DNA mobility shift and ATPase assays

The indicated amounts of Rad51B-Rad51C complex were incubated with X ssDNA (12 µM nucleotides), dsDNA (4 µM base pairs), or both ssDNA (12 µM nucleotides) and dsDNA (4 µM base pairs) in reaction buffer (50 mM Tris-HCl at pH 7.8, 1 mM DTT, 100 µg/mL BSA, 1 mM MgCl₂, 1 mM ATP, and 100 mM KCl) for 10 min at 37°C. After electrophoresis in 0.9% agarose gels in TAE buffer at 4°C, the gels were stained in ethidium bromide (2 µg/mL in H₂O) for 1 h and destained at 4°C for 12 to 18 h, before being subjected to image analysis in the gel documentation station.

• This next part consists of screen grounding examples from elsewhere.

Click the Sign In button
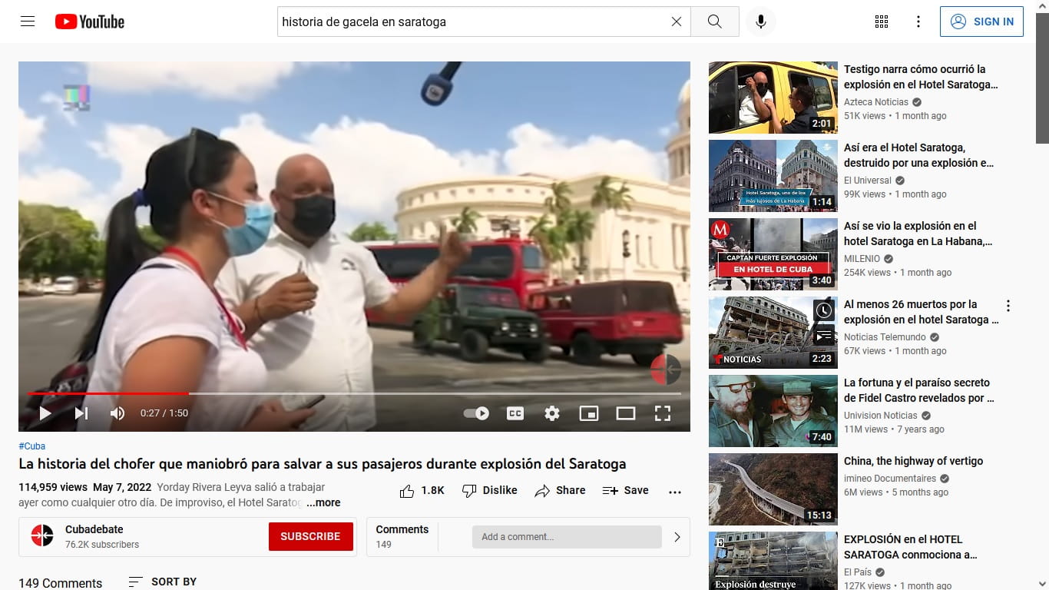This screenshot has height=590, width=1049. (x=981, y=22)
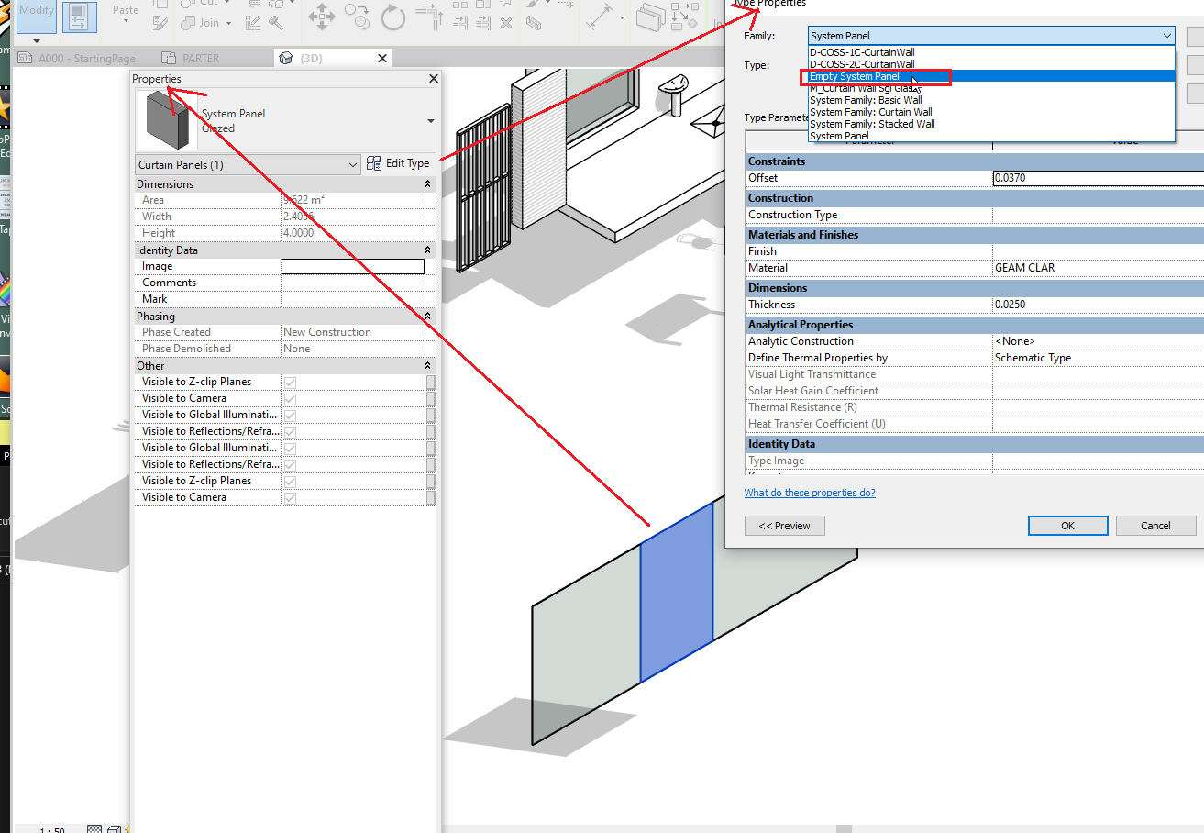Open the Curtain Panels selector dropdown

[x=354, y=163]
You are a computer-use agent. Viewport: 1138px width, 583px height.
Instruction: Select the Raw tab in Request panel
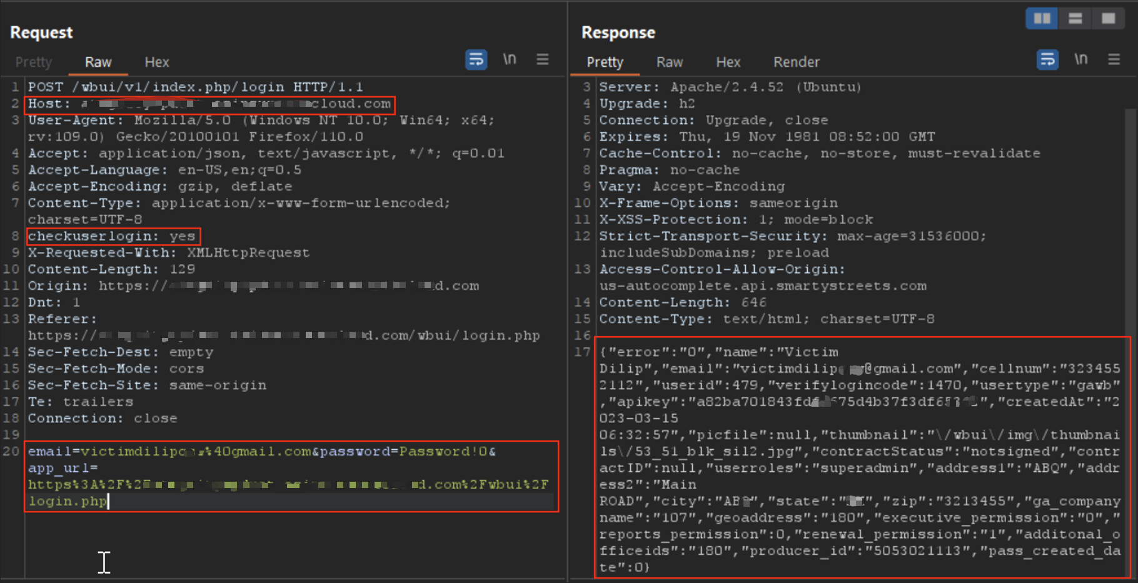click(x=98, y=62)
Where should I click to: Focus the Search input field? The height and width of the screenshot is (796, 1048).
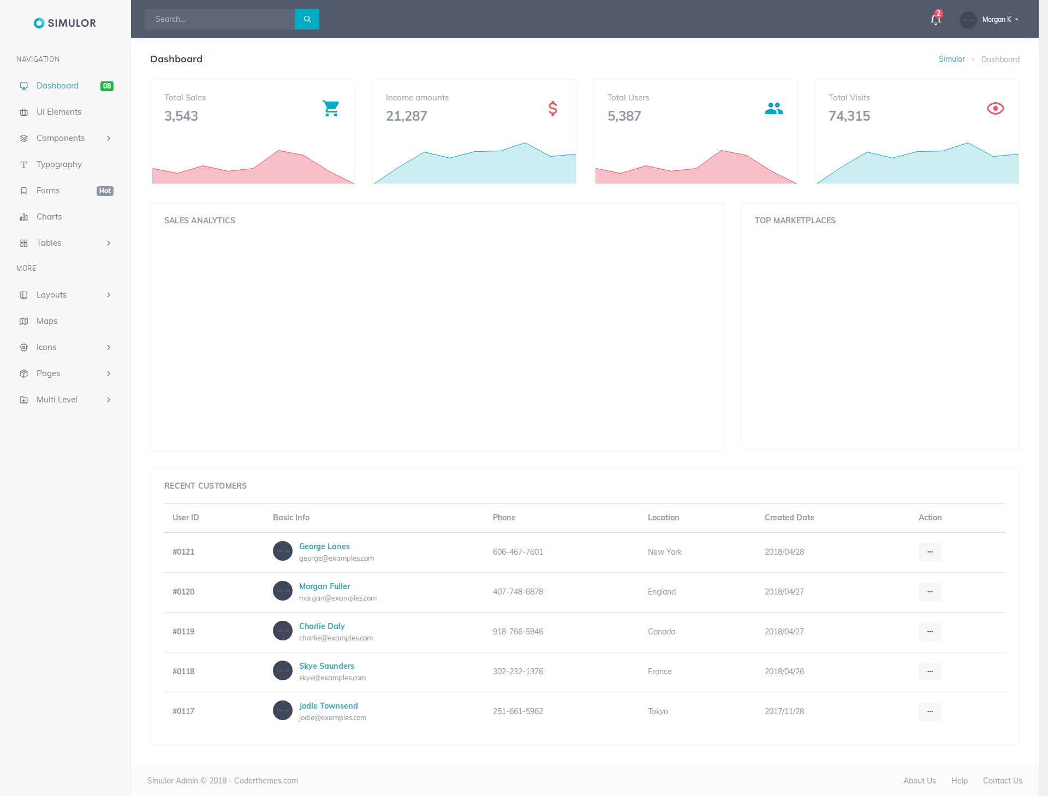point(219,19)
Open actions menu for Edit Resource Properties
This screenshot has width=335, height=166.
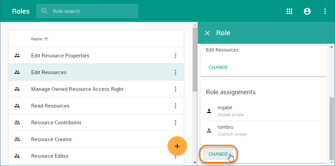[x=176, y=56]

Rad51B-Rad51C (1.8 µM) was incubated in the absence or presence of ssDNA (20 µM nucleotides) or dsDNA (20 µM base pairs) in 10 µL of reaction buffer (50 mM Tris-HCl at pH 7.8, 1 mM DTT, 1 mM MgCl₂) containing 1 mM [-³²P]ATP for the indicated times at 37°C. The level of ATP hydrolysis was determined by thin layer chromatography as described previously (Petukhova et al. 2000).